Top of DATASET CONTENT
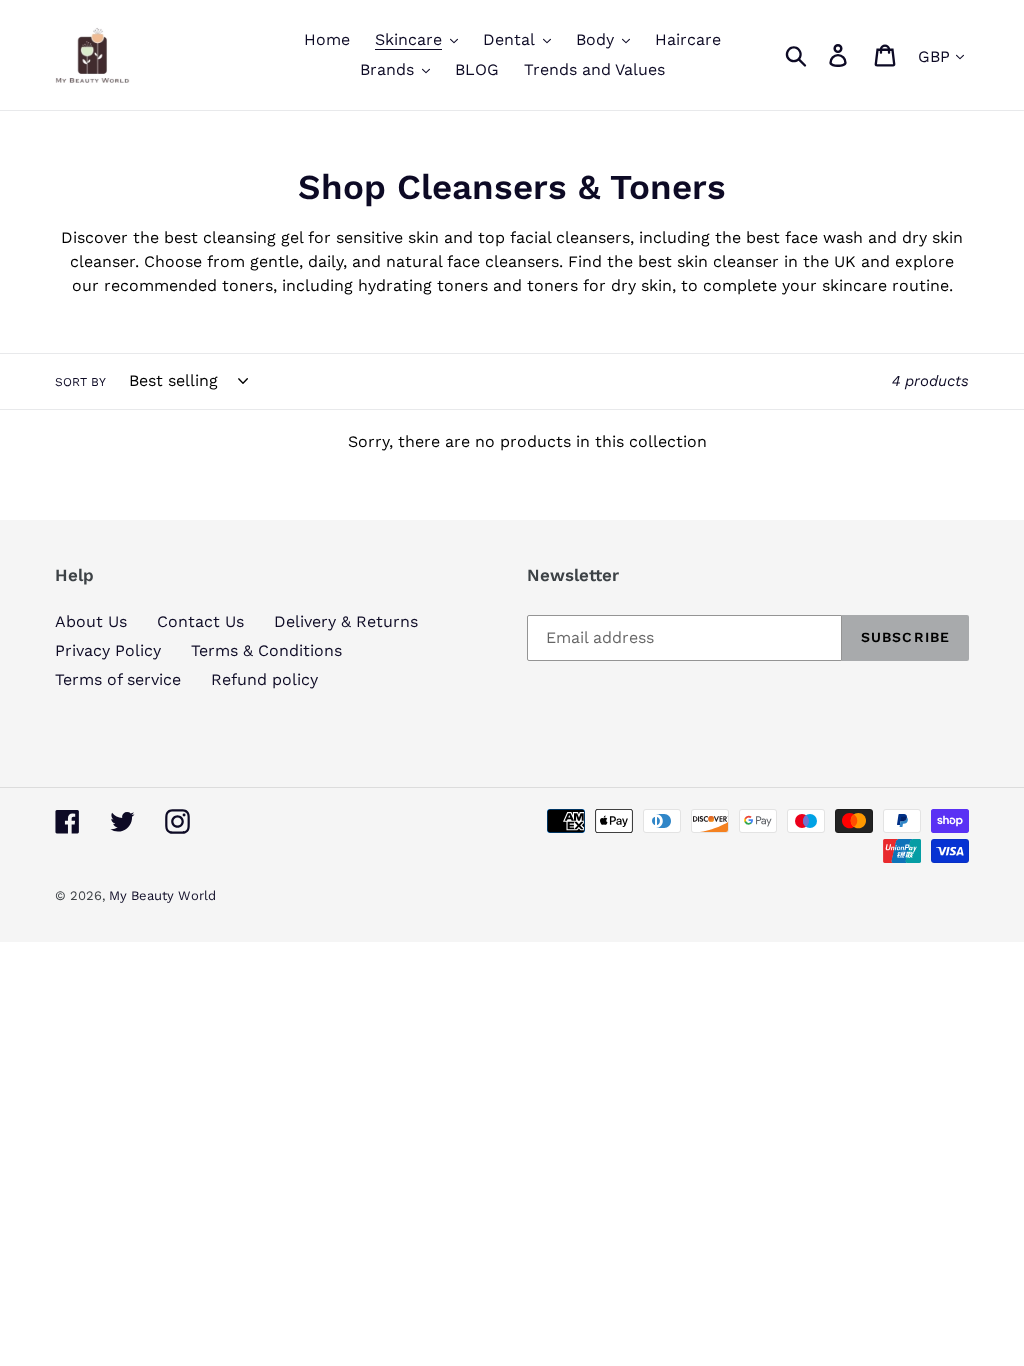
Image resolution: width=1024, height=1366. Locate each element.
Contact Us (200, 621)
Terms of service (118, 679)
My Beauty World (162, 895)
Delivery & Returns (346, 621)
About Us (91, 621)
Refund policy (264, 679)
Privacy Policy (108, 650)
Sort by (80, 382)
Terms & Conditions (266, 650)
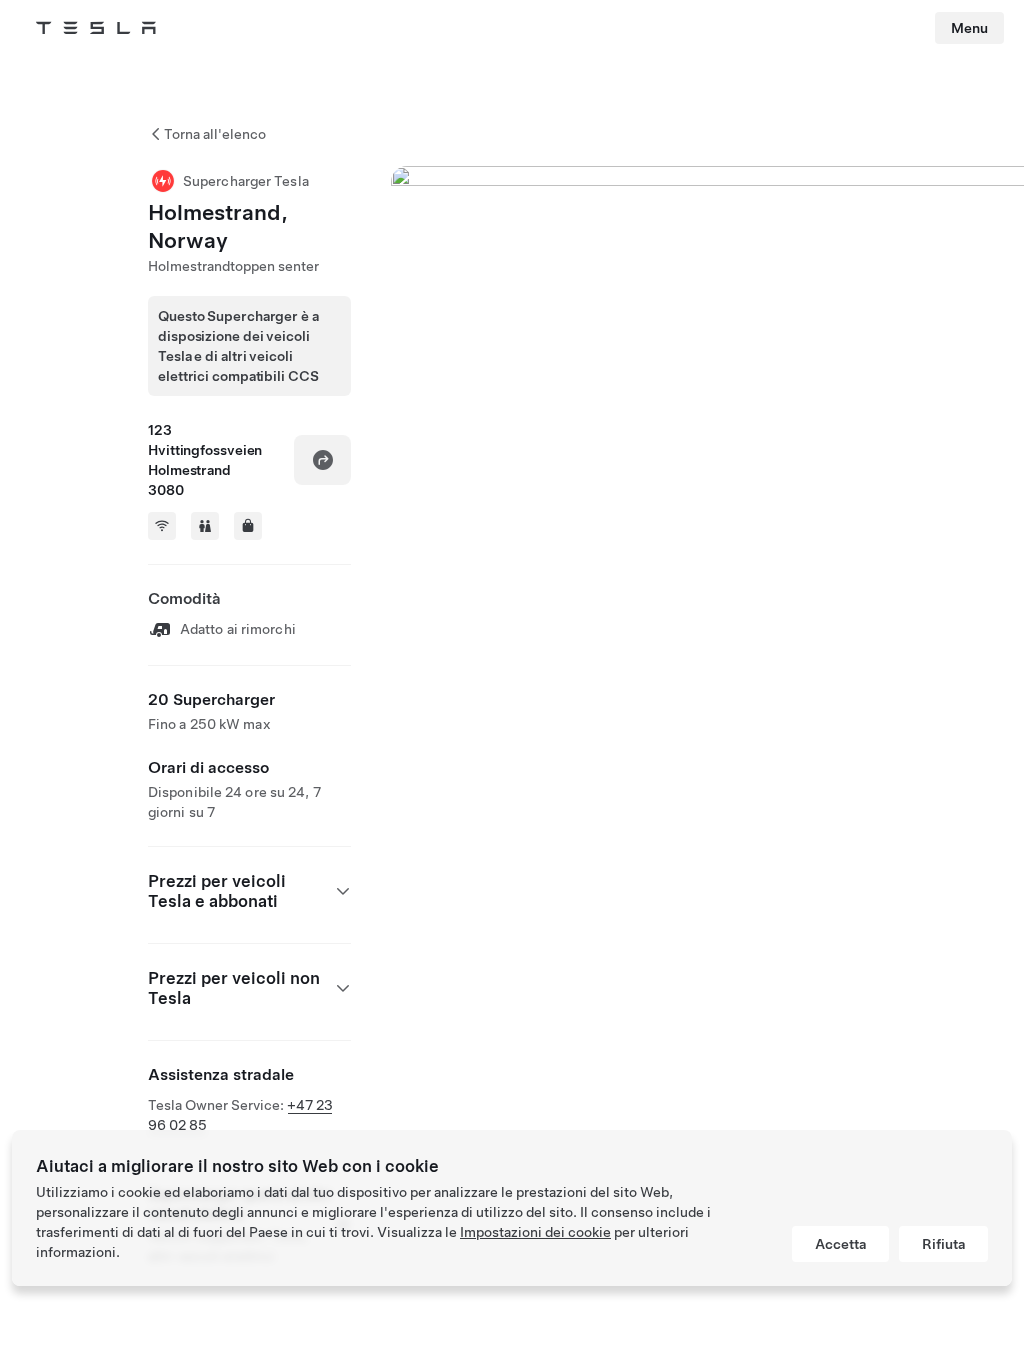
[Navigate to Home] (96, 28)
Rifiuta (943, 1244)
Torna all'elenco (215, 134)
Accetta (840, 1244)
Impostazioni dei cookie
Bottom of DATASET CONTENT
■ WHAT YOU HAVE TO DO
Everything from the line with "Delivery & Returns (346, 621)" through the final line of the material is to be returned exactly, both ends included, apart from the pictures.

■ OUTPUT FOR THIS EXERCISE
Delivery & Returns (346, 621)
About Us (91, 621)
Refund policy (264, 679)
Privacy Policy (108, 650)
Sort by (80, 382)
Terms & Conditions (266, 650)
[Navigate to Home] (96, 28)
Rifiuta (943, 1244)
Torna all'elenco (215, 134)
Accetta (840, 1244)
Impostazioni dei cookie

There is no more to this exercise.